First published in The Oxford Journal on Wednesday, October 31, 2012.



    When I told an acquaintance that we were building onto our house because my mother was moving in with us, her response was, “Ohmygawd! I could never live my mother. She’s such a WITCH.”
            Most women grow up to be a replica of their mother (for better or for worse) but I have to admit, since that woman’s comment popped into my head last week, when I think of witches, I think of my mother. Especially as Halloween approaches.
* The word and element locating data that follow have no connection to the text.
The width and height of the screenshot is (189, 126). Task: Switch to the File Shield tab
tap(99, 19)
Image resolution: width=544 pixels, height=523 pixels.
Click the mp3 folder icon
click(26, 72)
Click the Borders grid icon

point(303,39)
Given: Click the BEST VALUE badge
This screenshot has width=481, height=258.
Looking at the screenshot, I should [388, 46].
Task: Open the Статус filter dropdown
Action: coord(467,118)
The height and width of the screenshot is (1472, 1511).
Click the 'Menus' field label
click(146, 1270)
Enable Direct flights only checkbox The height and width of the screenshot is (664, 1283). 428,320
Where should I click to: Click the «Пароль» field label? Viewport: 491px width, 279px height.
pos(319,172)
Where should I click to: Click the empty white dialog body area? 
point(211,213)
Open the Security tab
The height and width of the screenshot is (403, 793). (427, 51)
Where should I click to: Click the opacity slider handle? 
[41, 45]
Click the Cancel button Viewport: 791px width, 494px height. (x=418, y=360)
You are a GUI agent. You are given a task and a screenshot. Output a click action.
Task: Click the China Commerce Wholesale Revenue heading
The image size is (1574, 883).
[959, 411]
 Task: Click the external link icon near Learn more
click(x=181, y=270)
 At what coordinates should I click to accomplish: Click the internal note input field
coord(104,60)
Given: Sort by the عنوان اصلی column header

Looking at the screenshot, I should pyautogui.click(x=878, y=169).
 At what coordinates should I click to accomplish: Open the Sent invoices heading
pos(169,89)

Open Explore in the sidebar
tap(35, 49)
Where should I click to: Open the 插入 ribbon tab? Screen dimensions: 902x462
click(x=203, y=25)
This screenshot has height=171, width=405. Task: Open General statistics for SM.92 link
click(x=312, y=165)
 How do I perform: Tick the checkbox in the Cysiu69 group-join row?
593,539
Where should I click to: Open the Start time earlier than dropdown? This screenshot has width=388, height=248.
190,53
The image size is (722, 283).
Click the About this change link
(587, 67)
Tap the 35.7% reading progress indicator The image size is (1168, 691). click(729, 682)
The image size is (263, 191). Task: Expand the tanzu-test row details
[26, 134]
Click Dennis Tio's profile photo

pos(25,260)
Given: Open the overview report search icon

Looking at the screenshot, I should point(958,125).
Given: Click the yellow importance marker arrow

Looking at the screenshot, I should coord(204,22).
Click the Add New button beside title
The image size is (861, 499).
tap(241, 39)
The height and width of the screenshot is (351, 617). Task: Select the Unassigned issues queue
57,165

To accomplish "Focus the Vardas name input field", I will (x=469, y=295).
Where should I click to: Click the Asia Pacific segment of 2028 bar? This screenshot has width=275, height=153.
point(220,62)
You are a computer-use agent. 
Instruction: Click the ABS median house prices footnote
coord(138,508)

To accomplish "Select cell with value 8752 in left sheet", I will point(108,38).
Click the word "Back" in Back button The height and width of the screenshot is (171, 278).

            Because this is how a writer’s mind works: I have a column to write that will be published on Halloween. I’m not really into this  particular event, haven’t worn as costume since high school, don’t have kids that make it necessary to do Halloween but it doesn’t make sense to write on any other subject when the column appears on October 31. So I think about the way my mother did Halloween for her two daughters in the seventies: our homemade costumes and the Halloween table cloth and how we went trick-or-treating in town then piled into the car to visit relatives in the country, just like many people around here do. We had to visit Grandma and Grandpa, and Grandma and Grandpa George, and Aunt Reta, and then the Stinsons on the way back home. That drive to the country was as much Halloween to us as the witch that hung on the wall of our dining room.
            But I didn’t remember the old crone until I started thinking that maybe I could get away with writing a non-All Hallow’s Eve column and that woman’s comment popped into my head and that’s the magic a little witch’s brew, if you will that happens when a writer has to come up with something to say on a well-worn topic.
            Because that witch hanging on the dining room wall was as fun and silly and good-natured as my mother, as part of the magic my mother created for her two girls on Halloween as the wig of long, matted brown “hair” from the beauty salon next door and Mum’s old fox fur coat.
            Perhaps I can think up a costume for this year: I’ll be a writer. It’s a rather tricky kind of costume, mind, a bit cobbled together like Frankenstein’s Monster. You can bring the bowl of candy up to my office where I’ll be hunched over my computer (Hunchback of Notre Dame), hacking away at my words (Texas Chainsaw Murders), trying to conjure up memorable phrases (Sorcerer’s Apprentice), and hoping that the readers like them (Sally Field winning an Oscar at the 1984 Academy Awards).
            On the other hand, it might be easier to be a witch. Just like my mother.